How can I ensure users only use data that’s been approved for self-service reporting?
In Yellowfin all reports are created on top of views, so only users who have the appropriate permissions to that view will be able to create new content on top of it. This can also be applied to view creation, by placing restrictions at the datasource level.
How do I ensure only approved content is used by my end-users?
In large self service use cases there is a strong need to ensure “a single source of truth”. While everyone may have access to financial data, we want to make sure any widely visible financial report contains data we trust to be accurate. For this we can employ “content approval”, where all users are allowed to create their own content, but that content only becomes publicly visible after an administrative user has “Approved” it for use.
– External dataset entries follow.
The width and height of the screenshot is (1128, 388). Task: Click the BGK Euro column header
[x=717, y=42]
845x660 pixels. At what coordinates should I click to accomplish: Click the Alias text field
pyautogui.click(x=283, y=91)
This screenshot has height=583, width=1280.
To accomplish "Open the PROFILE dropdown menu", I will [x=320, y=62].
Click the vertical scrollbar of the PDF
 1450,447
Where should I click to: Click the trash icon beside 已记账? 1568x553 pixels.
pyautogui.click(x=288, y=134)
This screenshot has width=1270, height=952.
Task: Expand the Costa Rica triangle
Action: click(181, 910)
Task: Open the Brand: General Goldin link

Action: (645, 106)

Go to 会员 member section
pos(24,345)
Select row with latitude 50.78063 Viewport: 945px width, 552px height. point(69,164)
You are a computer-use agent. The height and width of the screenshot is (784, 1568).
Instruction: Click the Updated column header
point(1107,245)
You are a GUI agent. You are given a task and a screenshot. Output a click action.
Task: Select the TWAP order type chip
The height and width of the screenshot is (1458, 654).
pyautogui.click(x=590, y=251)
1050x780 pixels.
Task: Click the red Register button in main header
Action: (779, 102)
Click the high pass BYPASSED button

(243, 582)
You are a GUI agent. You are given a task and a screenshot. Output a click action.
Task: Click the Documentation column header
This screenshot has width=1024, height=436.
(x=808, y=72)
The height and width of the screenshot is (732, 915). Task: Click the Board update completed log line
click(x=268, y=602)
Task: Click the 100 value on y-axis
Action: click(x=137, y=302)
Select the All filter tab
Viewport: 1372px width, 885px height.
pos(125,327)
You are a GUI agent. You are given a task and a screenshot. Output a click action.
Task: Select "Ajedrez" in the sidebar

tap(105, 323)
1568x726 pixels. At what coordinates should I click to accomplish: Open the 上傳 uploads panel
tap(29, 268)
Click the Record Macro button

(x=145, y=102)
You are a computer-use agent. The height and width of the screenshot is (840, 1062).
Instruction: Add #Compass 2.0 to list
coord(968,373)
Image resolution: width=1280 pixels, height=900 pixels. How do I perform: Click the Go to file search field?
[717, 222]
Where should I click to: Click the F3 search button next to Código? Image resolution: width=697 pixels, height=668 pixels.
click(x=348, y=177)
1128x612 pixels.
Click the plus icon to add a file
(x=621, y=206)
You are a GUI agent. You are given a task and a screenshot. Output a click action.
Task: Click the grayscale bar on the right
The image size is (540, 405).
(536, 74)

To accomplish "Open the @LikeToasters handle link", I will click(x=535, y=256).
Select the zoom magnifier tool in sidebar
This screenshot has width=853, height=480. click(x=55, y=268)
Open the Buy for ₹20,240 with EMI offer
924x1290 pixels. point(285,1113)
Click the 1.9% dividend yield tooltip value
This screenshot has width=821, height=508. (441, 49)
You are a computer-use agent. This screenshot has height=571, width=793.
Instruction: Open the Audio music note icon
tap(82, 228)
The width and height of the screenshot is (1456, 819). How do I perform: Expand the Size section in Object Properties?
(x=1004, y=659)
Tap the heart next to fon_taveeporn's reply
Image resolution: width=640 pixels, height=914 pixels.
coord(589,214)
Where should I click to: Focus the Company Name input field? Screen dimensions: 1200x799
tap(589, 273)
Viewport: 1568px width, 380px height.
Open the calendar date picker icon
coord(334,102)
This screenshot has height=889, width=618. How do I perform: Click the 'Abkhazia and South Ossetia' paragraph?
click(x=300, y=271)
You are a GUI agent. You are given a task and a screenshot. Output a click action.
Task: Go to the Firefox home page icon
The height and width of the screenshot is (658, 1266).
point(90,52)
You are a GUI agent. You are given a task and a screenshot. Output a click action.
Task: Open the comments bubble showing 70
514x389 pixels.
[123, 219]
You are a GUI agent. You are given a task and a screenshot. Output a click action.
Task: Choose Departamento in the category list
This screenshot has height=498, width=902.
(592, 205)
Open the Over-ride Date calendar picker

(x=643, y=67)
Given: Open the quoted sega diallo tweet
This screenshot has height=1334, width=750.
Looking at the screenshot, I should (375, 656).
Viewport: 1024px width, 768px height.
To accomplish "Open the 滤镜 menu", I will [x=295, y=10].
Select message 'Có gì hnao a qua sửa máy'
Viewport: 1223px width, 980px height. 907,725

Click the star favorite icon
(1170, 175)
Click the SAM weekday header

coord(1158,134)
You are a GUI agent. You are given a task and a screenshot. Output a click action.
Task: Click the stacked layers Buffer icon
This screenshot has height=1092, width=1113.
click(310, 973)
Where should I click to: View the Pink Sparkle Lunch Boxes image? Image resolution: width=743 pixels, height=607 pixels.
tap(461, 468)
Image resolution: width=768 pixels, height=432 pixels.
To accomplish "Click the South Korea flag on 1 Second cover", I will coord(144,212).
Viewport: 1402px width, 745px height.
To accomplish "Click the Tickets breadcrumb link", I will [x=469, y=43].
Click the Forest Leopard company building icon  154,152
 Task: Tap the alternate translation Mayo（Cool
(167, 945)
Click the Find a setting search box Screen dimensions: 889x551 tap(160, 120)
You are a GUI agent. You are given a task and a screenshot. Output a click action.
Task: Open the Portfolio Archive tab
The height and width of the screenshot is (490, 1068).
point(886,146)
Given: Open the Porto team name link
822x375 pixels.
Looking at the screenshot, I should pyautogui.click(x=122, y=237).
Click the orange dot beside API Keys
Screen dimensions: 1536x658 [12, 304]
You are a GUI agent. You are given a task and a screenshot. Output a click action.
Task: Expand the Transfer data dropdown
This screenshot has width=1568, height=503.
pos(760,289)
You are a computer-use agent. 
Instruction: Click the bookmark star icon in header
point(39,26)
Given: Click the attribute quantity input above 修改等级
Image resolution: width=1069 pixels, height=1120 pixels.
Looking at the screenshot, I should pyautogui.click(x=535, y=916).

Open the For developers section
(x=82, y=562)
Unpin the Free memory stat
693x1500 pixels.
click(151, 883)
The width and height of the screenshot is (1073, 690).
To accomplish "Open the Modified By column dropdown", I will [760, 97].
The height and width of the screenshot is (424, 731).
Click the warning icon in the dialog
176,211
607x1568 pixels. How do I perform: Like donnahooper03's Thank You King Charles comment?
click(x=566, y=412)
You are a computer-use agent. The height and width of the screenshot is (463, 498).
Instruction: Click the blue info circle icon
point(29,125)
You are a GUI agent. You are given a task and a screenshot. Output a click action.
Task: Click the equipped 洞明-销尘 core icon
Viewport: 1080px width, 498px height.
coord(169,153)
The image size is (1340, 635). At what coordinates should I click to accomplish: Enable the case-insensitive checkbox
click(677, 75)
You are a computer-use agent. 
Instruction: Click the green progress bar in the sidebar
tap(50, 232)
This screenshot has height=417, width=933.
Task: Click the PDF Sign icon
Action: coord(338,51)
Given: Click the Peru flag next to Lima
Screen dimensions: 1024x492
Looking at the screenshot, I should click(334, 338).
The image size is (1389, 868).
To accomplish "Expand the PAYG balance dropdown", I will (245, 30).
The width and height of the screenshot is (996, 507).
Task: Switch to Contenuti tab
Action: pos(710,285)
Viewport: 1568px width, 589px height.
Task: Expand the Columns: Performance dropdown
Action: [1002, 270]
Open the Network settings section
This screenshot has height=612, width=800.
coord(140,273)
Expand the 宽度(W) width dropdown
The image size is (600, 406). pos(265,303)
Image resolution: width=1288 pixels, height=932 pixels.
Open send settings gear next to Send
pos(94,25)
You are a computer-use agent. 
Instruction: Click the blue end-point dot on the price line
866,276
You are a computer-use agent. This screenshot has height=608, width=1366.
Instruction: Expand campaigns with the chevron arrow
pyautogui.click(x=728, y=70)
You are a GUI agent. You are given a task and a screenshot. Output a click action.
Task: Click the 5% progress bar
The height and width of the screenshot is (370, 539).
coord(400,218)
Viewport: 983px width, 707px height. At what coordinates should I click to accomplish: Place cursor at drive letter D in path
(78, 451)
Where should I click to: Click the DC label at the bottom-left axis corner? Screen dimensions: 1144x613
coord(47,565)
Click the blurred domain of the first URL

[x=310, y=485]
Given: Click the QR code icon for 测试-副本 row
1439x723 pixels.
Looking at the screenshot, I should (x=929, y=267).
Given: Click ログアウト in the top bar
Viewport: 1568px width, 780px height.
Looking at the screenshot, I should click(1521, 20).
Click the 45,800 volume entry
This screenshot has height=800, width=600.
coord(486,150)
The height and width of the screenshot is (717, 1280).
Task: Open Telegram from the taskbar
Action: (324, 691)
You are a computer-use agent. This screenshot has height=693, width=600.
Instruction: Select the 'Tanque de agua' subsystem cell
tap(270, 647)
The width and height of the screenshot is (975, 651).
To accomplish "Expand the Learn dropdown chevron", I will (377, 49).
I have sensitive data, do I have to create a new copy of the report for each specific user/group?
No Yellowfin is designed specifically so that widely shared content only needs to be created once. Data security is then applied to ensure the user’s view of that report reflects their access. <see data security>
I have clients who want to build their own reports, How can they use what I provide them as a template?
It is very common to have a set of “power users” who want to take the content framework you have provided them and expand that to suit their own specific needs. Given the appropriate permissions, users are able to “copy” pre-built reports or views and modify these to suit their specific needs.
How do I manage versioning in self-service?
In self-service use cases, it is often not practical to rely on a multi-environment workflow to manage report development (see content migration) . For this, Yellowfin provides several features within the application to help manage report versioning.
Content In Yellowfin is never truly deleted. Yellowfin maintains a record of all previous versions of content in its configuration database. This allows us to provide the ability to easily undo changes made to reports, dashboards, and views. For simple in-application versioning, you can utilize the “copy” feature, saving each report with a date-distinctive tag.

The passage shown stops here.